FIGURE 2. PCGA clearly separated the loadings of dry (treeline: red arrows and forest: orange arrows) and wet (treeline: dark blue arrows and forest: light blue arrows) micros-sites for tree-ring width (A) and maximum latewood density (B) in FIN (left), RUS (middle) and SIB (right). Labeling values of the principal components (PC) refer to the amount of total variance explained by the respective PC. Significant separations of loadings according to micro-sites are indicated with asterisks (∗p < 0.05, ∗∗p < 0.01, ∗∗∗p < 0.001).
In order to identify the climate proxies and months with the strongest effect on radial tree growth at our micro-sites, we calculated Pearson correlation coefficients between micro-site chronologies and each climate proxy (i.e., temperature, precipitation and the SPEI) and month from June of the previous year until September of the year of growth for the period 1901–2013, using the R-package treeclim (Zang and Biondi, 2015). Micro-site chronologies were additionally correlated with seasonal summer temperature values expressed as the mean of June–July (JJ), July–August (JA) and June–August (JJA) temperatures. Stationary bootstrapping (Politis and Romano, 1994) was applied to all climate–growth correlations. For further analysis, we selected July temperature (hereafter T_Jul; for TRW) and the mean of JA temperature (hereafter T_JA; for MXD), both of the year of growth, at all sites as these were the climate proxies with the strongest signal at most of the sites.
To explore whether and to what extent differing climatic conditions prevailing before and during the growing season affect summer temperature–growth relationships, the period of 1901–2013 was divided into dry/warm and wet/cold years (hereafter called climate regimes; for the R code of the following analysis steps please refer to Supplementary Data Sheet 1). To this aim, the monthly water balance was calculated and averaged for April–July for each year of the period 1901–2013. Water balance was calculated by subtracting the potential evapotranspiration (PET) from precipitation. PET was calculated using the Thornthwaite equation (Thornthwaite, 1948) in the R-package SPEI (Beguería and Vicente-Serrano, 2017). Subsequently, the period of 1901–2013 was divided into years with a high and a low water balance, respectively, based on the aforementioned April-July mean. Due to significant positive Pearson correlations with precipitation (0.52 to 0.76; p < 0.001) and significant negative correlations with temperature (-0.49 to -0.58; p < 0.001) of the same April-July mean, years with a water balance above its 1901–2013 median were defined as wet/cold climate regime, while years with a water balance below its 1901–2013 median were defined as dry/warm climate regime accordingly. The classification of these two climate regimes was carried out for each site separately in order to consider the respective climatic span; a global classification of climate regimes valid for all sites was not viable due to insufficient overlap between sites. For subsequent analysis we selected the 25% most extreme years per climate regime and site (i.e., the 25% driest/warmest and 25% wettest/coldest years per site), resulting in 28 years per climate regime and site. This was done to restrict the analysis to the most extreme years but at the same time keep the sample size reasonably high. Years of both climate regimes were equally distributed across the period 1901–2013 at all sites. Across all sites, summer temperature was 1.9–3.0°C (T_Jul) and 1.0–2.0°C (T_JA) higher in dry/warm years compared to wet/cold years (Table 2). July precipitation was overall 20–48 mm lower in dry/warm years, corresponding to 46–70% of the precipitation falling in cold/wet years (Table 2).

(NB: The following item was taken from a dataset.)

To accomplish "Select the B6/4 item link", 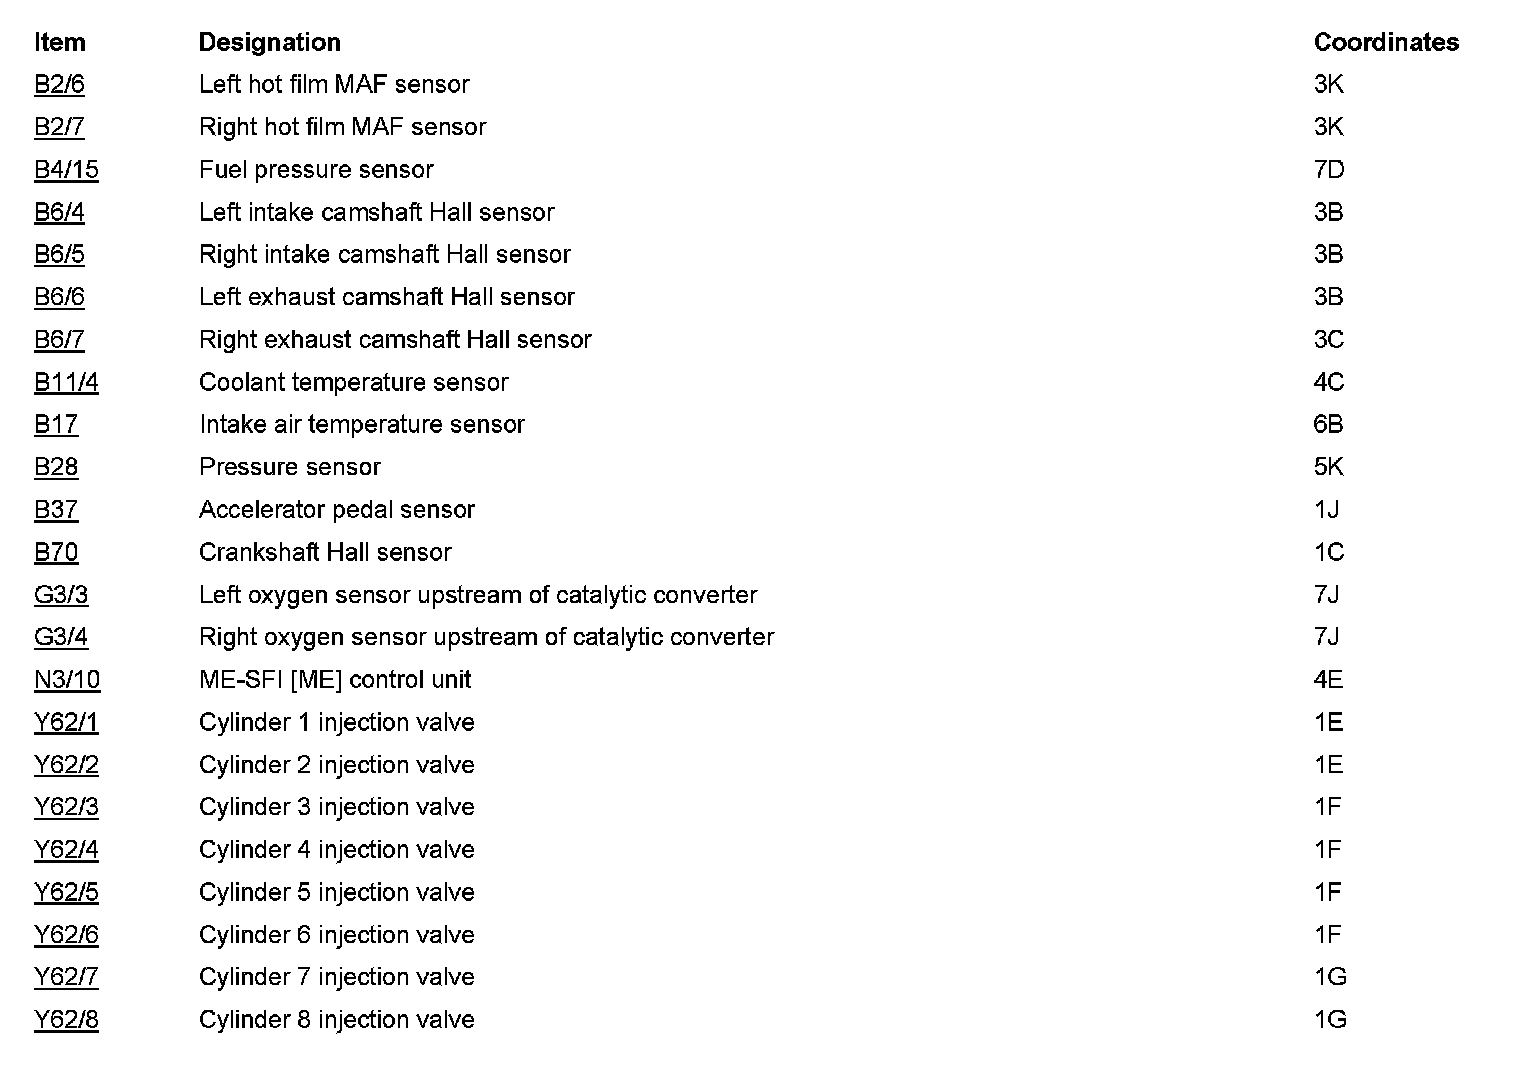I will (x=59, y=212).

Finally, Pearson correlation coefficients were calculated for the relationships between TRW and T_Jul, and between MXD and T_JA, by selecting only those years from the TRW and MXD chronologies and the respective climate data that were assigned to the dry/warm and the wet/cold climate regimes. In this way, correlations were performed separately for (i) years assigned to the dry/warm climate regime vs. years assigned to the wet/cold climate regime and (ii) for dry vs. wet micro-sites. Again, stationary bootstrapping (Politis and Romano, 1994) was applied. Additionally, Pearson correlations for the same combinations of micro-sites and climate regimes were performed for individual trees in order to investigate the variability of the summer temperature signal within micro-sites. In order to test if correlations differed significantly between micro-sites and between climate regimes, a pairwise Wilcoxon rank-sum test was carried out using correlation values of the individual tree-ring series. Tests were restricted to pairs where at least one correlation score was significant. The Holm correction for adjusted p-values was applied (Holm, 1979).
Results
Climate Signals
Both proxies, TRW and MXD, showed generally similar results: Correlation scores were similar in sign and of comparable strength across most sites and climate regimes. We observed a tendency of somewhat stronger temperature–growth correlations for TRW in Finland and for MXD at RUS and SIB sites when compared to the respective other proxy. Overall, summer temperature signals were strongest in Finland and Western Siberia and weaker to non-significant in the north of European Russia (Figures 3, 4).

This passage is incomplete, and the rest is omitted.